Domani è un'altra storia. Domani il «Contratto del primo impiego» sarà verosimilmente ritirato, ma il malessere che ha provocato la protesta è destinato a restare e a riemergere sotto nuove forme. Te ne accorgi parlando con i ragazzi mentre sfilano per le strade di Parigi. Ieri, come martedì scorso, altre mega-manifestazione da place de la République a Place d'Italie. Ormai abbiamo imparato a distinguerli: ci sono i «casseurs» incappucciati che si aggirano ai margini del corteo alla ricerca di un varco o anche solo di un pretesto per nuovi vandalismi. Ci sono i funzionari pubblici di mezza età che non mancano uno sciopero che sia uno. Ci sono i giovani dell'ultrasinistra che sventolano le bandiere rosse con la falce e il martello e che tentano di vendere gazzette leniniste, ma con scarso successo: quasi nessuno le compra.

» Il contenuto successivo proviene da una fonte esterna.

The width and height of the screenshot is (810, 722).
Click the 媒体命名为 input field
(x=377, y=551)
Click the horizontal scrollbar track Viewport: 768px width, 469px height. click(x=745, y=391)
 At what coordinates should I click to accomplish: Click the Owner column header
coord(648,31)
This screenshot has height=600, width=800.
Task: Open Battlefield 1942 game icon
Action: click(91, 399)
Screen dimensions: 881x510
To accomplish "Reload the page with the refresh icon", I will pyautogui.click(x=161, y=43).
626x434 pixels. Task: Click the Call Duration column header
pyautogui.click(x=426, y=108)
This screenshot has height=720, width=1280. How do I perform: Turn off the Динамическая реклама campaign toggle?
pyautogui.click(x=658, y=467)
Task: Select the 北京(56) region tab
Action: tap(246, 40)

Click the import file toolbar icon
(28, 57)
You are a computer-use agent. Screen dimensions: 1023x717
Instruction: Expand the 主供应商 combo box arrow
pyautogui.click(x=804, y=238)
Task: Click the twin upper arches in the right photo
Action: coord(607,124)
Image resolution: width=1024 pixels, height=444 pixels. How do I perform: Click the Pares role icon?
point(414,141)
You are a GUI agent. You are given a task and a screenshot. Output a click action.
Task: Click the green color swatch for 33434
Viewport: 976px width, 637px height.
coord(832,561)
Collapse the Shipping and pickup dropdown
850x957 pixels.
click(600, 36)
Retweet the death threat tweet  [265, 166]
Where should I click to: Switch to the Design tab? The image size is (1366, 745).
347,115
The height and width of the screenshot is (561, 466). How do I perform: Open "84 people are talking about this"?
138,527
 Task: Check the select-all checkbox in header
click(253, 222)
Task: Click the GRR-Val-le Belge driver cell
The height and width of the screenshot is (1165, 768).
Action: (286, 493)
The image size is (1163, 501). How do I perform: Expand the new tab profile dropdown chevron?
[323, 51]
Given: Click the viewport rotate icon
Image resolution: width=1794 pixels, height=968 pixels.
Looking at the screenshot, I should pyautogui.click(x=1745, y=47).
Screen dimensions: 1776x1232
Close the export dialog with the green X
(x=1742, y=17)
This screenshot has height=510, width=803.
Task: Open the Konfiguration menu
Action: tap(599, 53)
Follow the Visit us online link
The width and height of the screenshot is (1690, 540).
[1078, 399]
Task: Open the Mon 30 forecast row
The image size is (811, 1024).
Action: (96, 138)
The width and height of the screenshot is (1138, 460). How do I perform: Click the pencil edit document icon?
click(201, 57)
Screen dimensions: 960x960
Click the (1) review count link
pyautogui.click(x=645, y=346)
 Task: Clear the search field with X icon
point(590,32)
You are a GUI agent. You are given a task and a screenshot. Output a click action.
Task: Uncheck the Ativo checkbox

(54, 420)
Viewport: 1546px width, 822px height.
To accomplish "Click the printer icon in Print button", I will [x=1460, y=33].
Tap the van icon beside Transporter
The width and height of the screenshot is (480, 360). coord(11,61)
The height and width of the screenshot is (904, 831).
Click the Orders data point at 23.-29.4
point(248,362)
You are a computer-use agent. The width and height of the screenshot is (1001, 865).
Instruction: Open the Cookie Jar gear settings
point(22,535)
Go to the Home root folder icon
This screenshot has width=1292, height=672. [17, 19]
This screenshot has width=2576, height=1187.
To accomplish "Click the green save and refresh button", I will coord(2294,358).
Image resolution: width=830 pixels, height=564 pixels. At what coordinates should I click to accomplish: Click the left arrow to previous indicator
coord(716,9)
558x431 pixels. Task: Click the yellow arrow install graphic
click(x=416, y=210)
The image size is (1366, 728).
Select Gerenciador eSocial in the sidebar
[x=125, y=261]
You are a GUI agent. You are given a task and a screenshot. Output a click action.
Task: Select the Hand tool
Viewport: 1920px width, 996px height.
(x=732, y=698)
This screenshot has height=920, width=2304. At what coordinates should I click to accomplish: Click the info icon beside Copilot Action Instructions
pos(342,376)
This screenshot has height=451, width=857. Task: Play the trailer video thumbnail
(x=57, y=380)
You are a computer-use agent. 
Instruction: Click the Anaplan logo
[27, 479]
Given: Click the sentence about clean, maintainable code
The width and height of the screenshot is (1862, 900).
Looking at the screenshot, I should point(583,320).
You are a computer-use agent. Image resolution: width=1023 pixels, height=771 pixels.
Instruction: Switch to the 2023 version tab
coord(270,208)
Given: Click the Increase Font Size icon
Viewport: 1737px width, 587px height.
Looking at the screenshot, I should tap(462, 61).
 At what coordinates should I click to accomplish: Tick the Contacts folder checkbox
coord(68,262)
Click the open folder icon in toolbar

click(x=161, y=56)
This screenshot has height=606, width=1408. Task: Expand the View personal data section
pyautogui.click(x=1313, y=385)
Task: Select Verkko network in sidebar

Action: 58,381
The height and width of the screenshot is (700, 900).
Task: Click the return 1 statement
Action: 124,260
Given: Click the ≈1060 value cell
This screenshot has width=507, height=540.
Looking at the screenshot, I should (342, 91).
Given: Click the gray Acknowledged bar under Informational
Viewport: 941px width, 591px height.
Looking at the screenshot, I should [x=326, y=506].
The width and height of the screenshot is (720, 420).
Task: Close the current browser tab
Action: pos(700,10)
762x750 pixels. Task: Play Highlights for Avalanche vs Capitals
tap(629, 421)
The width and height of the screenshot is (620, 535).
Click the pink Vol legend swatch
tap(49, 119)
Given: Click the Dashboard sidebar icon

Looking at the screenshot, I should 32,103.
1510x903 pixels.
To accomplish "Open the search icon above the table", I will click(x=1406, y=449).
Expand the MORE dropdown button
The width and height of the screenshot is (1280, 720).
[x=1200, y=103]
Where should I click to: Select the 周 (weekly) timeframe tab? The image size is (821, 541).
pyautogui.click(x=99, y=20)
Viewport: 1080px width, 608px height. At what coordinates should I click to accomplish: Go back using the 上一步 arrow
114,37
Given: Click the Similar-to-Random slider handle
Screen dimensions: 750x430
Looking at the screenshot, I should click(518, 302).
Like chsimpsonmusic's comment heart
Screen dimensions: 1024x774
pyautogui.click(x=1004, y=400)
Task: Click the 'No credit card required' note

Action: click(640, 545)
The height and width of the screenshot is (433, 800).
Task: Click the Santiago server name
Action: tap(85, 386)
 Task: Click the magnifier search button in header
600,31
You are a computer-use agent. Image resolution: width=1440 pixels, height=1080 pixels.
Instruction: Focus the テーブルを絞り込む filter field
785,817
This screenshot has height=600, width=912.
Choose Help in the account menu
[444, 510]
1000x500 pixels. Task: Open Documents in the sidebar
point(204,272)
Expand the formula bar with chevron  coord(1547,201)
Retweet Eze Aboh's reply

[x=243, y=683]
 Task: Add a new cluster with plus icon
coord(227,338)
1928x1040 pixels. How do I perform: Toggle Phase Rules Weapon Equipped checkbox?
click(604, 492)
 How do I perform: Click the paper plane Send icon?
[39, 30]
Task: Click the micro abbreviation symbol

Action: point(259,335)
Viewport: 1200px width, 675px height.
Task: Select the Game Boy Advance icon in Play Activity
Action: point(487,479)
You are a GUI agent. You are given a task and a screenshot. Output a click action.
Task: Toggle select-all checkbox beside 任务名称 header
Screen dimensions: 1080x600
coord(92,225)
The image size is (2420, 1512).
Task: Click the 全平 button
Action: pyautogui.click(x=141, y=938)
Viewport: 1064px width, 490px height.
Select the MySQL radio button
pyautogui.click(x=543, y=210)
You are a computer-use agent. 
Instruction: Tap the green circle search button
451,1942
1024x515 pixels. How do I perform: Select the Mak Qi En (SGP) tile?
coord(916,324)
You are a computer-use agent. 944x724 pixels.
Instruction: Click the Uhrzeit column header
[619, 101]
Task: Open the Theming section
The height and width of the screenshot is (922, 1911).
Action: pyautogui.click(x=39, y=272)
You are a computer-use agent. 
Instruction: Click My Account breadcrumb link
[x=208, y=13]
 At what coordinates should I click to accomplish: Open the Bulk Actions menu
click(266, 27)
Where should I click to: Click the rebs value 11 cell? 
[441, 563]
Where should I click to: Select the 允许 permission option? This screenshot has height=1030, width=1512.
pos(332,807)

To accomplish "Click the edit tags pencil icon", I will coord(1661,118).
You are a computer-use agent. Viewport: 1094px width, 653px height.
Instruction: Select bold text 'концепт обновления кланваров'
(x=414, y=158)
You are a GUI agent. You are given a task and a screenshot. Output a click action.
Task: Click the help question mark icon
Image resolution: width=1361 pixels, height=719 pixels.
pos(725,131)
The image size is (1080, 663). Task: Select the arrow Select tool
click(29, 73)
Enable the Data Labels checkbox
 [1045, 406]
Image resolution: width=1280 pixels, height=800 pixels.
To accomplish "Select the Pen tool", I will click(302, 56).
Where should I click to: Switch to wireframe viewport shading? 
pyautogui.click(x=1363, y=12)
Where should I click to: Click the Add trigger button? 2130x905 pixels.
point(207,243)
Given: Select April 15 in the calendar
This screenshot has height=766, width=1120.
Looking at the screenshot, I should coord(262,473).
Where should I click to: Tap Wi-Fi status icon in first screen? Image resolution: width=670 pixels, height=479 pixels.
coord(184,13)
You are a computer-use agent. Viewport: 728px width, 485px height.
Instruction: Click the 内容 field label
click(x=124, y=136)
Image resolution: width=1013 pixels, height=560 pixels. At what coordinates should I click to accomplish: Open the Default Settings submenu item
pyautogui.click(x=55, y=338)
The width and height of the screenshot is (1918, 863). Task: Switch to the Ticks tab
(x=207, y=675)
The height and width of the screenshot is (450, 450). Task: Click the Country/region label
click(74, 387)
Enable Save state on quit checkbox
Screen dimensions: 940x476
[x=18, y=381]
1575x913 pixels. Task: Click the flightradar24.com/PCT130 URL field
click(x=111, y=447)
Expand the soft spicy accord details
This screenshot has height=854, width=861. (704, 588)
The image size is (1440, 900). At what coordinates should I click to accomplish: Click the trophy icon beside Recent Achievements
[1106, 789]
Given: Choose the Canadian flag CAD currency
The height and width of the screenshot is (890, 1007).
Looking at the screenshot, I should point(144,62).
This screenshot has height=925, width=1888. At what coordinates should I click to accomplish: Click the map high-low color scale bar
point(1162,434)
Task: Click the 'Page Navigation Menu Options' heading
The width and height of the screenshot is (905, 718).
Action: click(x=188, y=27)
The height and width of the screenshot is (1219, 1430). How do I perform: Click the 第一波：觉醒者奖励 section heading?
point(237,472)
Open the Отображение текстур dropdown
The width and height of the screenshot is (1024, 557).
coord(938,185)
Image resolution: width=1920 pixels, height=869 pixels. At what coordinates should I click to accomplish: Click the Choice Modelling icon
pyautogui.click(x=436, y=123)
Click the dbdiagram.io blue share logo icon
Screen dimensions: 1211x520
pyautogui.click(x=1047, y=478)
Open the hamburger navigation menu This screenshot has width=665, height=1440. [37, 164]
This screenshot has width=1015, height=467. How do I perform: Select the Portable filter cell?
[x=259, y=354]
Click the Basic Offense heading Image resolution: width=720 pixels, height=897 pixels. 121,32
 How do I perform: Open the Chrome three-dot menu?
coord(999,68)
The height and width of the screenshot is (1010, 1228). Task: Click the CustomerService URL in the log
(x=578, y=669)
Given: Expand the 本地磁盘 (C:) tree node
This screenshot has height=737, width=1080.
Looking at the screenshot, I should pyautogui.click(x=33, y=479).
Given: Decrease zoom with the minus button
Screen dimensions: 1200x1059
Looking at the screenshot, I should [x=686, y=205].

E poi ci sono i ragazzi dall'aspetto normale; figli della piccola e talvolta anche della media borghesia, dai volti puliti e dalle maniere educate. Sono loro l'anima del movimento. Solo sette giorni fa la loro rabbia era rivolta esclusivamente contro la legge del governo che prevedeva la possibilità di licenziare senza giustificazione i giovani fino a 26 anni di età per un periodo di due anni. Ora sognano di essere guidati «da un rivoluzionario», come spiega Nabila, una moretta di 17 anni che frequenta il liceo Georges Pompidou alle porte della capitale. Da «un uomo nuovo capace di rappresentarci e di creare una società migliore», ma fuori dagli schemi politici. La destra non piace? «La sinistra non è affatto migliore», aggiunge la sedicenne Milène. Senti il disgusto per i partiti e le istituzioni. E le più infervorate sembrano essere le ragazze: vedi una rossa minuta e determinatissima alla testa di un gruppo di due-trecento ragazzoni, vedi una bionda con i capelli a coda di cavallo e il volto pieno di brufoli che in piedi su un carro urla nel megafono slogan contro il governo. Scopri che anche le giovani dall'aspetto più maturo e mansueto, come Valentine, Anne-Lise, Agathe e Virginie, di età compresa tra i 23 e i 25 anni, possono essere protagoniste di episodi sconcertanti.
Senza il minimo imbarazzo confessano che venerdì sera erano assieme ai 4-5 mila manifestanti che hanno tentato di assalire l'Assemblea nazionale e che sono pronte a fare altrettanto non appena se ne presenterà l'occasione, «perché quella francese non è più una vera democrazia, ma un regime dominato da élites che non hanno più rapporto con la società reale». Nella loro testa tutto frulla rapidamente: abbinano il liberismo al precariato e dunque ne diffidano; chiedono un'Europa più sociale, ma respingono le proposte dell'estrema sinistra, che giudicano fuori dal tempo, e le promesse di socialisti e verdi «che sono interessati solo al potere». Vogliono più meritocrazia, ma non sono disposti a rischiare, né a sacrificarsi per qualche anno. Pretendono di poter beneficiare dello stesso livello di vita dei loro genitori, ma non si rendono conto che è stato costruito grazie all'economia di mercato, di cui ora quei ragazzi hanno un'idea confusa o perlomeno distorta dagli effetti della globalizzazione. Rivendicano un mondo più giusto, equo e rispettoso. Il Cpe è un pretesto, una tappa nel processo di formazione di una nuova identità. Molti di loro sono persuasi che la rivoluzione debba ancora cominciare.